«A l’Aquila è tutto fermo»

Gian Antonio Stella e Sergio Rizzo spiegano come vanno le cose nella città a tre anni di distanza dal terremoto che l'ha colpita

Sul Corriere della Sera di oggi, Sergio Rizzo e Gian Antonio Stella spiegano la situazione all’Aquila a quasi tre anni di distanza dal terremoto. Il bilancio per quanto riguarda il centro città è sconfortante, con interi quartieri ancora da risistemare e le macerie che rimangono per strada. È tutto fermo, spiegano, anche a causa del “groviglio di norme, leggi e regolamenti” che complicano le operazioni di recupero.

«Soldi spesi finora? Chi lo sa…». Basta la risposta di Fabrizio Barca, il ministro delegato al problema, a dare il quadro, agghiacciante, di come è messa l’Aquila quasi tre anni dopo il terremoto del 2009. Nel rimpallo di responsabilità ed emergenze, dopo gli squilli di tromba iniziali, s’è perso il conto. Un numero solo è fisso: lo zero. Quartieri storici restaurati: zero. Palazzetti antichi restaurati: zero. Chiese restaurate: zero. Peggio: prima che fossero rimosse le macerie (zero!), è stata rimossa l’Aquila. Dalla coscienza stessa dell’Italia.

È ancora tutto lì, fermo. Le gonne appese alle grucce degli armadi spalancati nelle case sventrate, i libri caduti da scaffali in bilico sul vuoto, le canottiere che, stese ad asciugare su fili rimasti miracolosamente tesi, sventolano su montagne di detriti e incartamenti burocratici. Decine e decine di ordinanze, delibere, disposizioni, puntualizzazioni, rettifiche e precisazioni che ammucchiate l’una sull’altra hanno fatto un groviglio più insensato e abnorme di certe spropositate impalcature di tubi innocenti e snodi e raccordi che a volte, più che un’opera di messa in sicurezza, sembrano l’opera cervellotica di un artista d’avanguardia.
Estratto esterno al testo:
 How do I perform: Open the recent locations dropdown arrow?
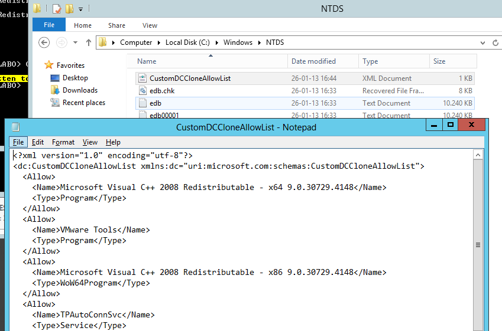(x=75, y=42)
Ti avventuri per le strade immaginandoti un frastuono di martelli pneumatici e ruspe e betoniere e bracci di gru che sollevano cataste e carriole che schizzano febbrili su e giù per le tavole inclinate. Zero. O quasi zero. Tutto bloccato. Paralizzato. Morto. Come un anno fa, come due anni fa, come tre anni fa. Come quando la protesta del popolo delle carriole venne asfissiata tra commi, virgole e codicilli.

«Noi sottoscritti ufficiali di Pg… riferiamo di aver proceduto, alle ore 10.20 circa odierne, in corso Federico II, di fronte al cinema Massimo, al sequestro di quanto in oggetto indicato perché utilizzato dal nominato in oggetto per una manifestazione non preavvisata…». Trattavasi di «una carriola in pessimo stato di conservazione con contenitore in ferro di colore blu con legatura in ferro sotto il contenitore e cerchio ruota di colore viola» oltre a «una pala con manico in legno».

Sinceramente: se lo Stato italiano avesse affrontato il problema della ricostruzione con lo stesso zelo impiegato nel reprimere l’esasperazione sacrosanta degli aquilani, saremmo a questo punto, trentacinque mesi dopo? Quaranta persone che quel giorno entrarono nella zona rossa per portare via provocatoriamente le macerie sono ancora indagate. Quanti soldi sono stati spesi per questo procedimento giudiziario surreale, oltre al tempo gettato inutilmente per compilare verbali e riempire i magazzini di grotteschi corpi di reato? Boh!